If you have an employee who has trouble staying organized or flits from one thing to the next, it is possible he or she may be suffering from attention deficit disorder (ADD). While often thought of as a childhood condition, an estimated 4.7 percent of American adults also have been diagnosed—and others may not even realize they have it.
Someone spacing out at his or her desk is what people commonly think of as symptomatic of ADD, but there are many behaviors that can be considered red flags. Kevin J. Roberts, author of Movers, Dreamers, and Risk Takers: Unlocking the Power of ADHD, suggests being on the lookout for the following:
- A messy work area
- Frequently going off on unproductive tangents
- Starting but not finishing lots of projects
- Interrupting the flow of a conversation with an unrelated topic
- Consistent tardiness
- Struggling to maintain routines; constantly needing to do things differently
- Restlessness—never appearing content
Detection can be tricky since symptoms sometimes mimic those of mood disorders.
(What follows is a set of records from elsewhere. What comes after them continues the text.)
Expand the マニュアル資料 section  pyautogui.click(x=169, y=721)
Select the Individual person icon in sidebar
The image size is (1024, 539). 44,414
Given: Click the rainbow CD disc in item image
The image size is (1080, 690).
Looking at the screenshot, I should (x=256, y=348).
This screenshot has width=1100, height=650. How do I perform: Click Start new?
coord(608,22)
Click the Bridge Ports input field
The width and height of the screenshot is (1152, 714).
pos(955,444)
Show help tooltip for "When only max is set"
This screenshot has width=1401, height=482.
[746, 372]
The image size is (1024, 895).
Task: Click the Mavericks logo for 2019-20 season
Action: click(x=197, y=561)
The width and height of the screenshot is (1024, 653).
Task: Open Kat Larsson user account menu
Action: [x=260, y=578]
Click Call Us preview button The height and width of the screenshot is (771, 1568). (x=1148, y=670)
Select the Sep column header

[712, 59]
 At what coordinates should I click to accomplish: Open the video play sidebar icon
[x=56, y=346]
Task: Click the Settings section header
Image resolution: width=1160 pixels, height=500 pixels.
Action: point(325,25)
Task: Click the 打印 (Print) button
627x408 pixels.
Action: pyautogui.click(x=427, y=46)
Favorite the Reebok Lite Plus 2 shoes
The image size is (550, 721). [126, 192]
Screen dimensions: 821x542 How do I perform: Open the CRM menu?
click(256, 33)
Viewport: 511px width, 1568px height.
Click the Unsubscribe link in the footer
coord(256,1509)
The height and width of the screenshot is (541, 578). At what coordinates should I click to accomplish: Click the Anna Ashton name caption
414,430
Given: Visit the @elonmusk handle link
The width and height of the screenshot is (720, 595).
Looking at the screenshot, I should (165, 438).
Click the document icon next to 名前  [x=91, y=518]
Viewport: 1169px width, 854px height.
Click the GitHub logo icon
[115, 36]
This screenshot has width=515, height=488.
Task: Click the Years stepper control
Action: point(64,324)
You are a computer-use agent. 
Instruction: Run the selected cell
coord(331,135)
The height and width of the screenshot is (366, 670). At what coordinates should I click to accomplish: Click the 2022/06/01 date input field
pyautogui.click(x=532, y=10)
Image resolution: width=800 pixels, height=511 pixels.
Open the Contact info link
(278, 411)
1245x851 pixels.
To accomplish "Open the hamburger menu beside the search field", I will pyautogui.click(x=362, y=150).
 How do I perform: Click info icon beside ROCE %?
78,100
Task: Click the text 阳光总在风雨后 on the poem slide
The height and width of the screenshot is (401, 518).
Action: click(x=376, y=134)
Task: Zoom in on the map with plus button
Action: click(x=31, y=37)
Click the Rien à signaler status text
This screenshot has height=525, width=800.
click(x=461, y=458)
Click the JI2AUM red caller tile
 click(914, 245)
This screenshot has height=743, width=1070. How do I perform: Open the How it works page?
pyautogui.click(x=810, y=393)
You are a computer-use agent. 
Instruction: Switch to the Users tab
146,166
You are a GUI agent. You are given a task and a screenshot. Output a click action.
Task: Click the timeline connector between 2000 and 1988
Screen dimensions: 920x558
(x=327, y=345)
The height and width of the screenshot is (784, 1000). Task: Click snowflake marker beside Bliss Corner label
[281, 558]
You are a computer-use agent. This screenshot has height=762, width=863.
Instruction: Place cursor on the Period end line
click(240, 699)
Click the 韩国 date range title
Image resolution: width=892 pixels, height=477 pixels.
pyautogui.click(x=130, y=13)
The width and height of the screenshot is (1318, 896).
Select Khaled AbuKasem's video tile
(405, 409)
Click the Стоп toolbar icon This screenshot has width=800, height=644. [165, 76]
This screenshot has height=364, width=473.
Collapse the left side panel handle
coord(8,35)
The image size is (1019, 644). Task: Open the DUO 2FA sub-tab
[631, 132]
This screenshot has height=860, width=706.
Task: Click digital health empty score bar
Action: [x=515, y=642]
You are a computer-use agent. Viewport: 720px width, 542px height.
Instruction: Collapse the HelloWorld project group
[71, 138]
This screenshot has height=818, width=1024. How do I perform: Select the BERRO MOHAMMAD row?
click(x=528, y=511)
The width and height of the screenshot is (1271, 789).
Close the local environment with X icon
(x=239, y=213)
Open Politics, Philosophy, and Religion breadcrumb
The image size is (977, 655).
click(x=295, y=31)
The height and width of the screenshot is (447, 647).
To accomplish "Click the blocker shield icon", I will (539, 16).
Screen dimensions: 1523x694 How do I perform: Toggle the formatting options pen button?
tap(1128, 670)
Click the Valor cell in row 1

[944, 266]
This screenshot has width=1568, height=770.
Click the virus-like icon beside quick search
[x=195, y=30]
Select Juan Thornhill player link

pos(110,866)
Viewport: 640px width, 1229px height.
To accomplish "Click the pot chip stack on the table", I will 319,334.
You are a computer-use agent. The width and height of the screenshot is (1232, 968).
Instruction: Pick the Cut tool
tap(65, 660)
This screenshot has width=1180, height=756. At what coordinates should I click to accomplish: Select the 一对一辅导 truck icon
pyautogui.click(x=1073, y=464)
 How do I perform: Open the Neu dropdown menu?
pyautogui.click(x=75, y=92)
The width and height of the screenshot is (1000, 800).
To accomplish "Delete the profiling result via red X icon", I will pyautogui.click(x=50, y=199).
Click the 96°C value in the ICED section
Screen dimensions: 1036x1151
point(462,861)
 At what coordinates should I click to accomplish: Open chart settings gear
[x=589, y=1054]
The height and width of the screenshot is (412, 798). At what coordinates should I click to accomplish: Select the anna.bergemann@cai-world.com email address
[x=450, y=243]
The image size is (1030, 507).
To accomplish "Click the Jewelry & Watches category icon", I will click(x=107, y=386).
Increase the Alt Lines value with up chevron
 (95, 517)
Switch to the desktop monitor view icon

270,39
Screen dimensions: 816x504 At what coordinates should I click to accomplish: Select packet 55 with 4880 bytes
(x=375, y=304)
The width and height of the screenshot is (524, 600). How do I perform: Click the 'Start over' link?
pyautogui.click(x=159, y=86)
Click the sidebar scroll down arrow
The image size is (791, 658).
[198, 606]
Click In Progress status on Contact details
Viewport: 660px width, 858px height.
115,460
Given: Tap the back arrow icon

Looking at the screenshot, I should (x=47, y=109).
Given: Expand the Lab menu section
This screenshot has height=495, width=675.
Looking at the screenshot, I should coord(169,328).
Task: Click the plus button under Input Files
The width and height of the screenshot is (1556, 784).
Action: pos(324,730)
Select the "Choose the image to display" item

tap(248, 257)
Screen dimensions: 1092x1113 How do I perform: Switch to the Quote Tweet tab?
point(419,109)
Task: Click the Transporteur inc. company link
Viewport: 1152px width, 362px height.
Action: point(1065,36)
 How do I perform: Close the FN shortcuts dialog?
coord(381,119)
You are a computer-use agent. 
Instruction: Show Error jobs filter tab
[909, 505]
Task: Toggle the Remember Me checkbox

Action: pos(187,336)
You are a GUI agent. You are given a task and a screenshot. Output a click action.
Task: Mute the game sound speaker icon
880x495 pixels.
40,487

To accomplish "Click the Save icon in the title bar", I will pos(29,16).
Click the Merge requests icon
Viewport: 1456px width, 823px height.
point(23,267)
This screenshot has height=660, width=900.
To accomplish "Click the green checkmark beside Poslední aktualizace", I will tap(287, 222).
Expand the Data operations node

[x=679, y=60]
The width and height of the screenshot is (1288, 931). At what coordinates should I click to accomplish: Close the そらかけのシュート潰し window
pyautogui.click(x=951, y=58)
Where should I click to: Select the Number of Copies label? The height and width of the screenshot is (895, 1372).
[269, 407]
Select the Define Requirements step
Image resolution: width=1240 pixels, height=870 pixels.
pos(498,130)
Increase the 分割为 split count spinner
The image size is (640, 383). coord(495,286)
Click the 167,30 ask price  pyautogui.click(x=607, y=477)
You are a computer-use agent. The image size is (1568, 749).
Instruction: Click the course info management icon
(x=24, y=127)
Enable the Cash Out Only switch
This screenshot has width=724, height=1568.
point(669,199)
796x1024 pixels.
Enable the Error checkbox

Also, people may write off inattentiveness simply as a personality trait or as a casualty of multitasking. A boss who notices worrisome symptoms in an employee should not attempt to make a diagnosis of ADD but rather present the observations as workplace performance issues and let the worker handle the matter with his or her doctor.
Roberts recommends that conversations initially focus on the employee’s strengths, such as saying, “Kathy, what I see you bringing to this organization is imagination and creativity, and boy do we need both of those. I know from experience that creative, imaginative and spontaneous people are not always great at follow-through and details, but your strengths are indispensable to this company.” When someone knows that a manager appreciates what he or she does at the office and is speaking out of genuine concern, the individual may be more likely to seek treatment to address problems.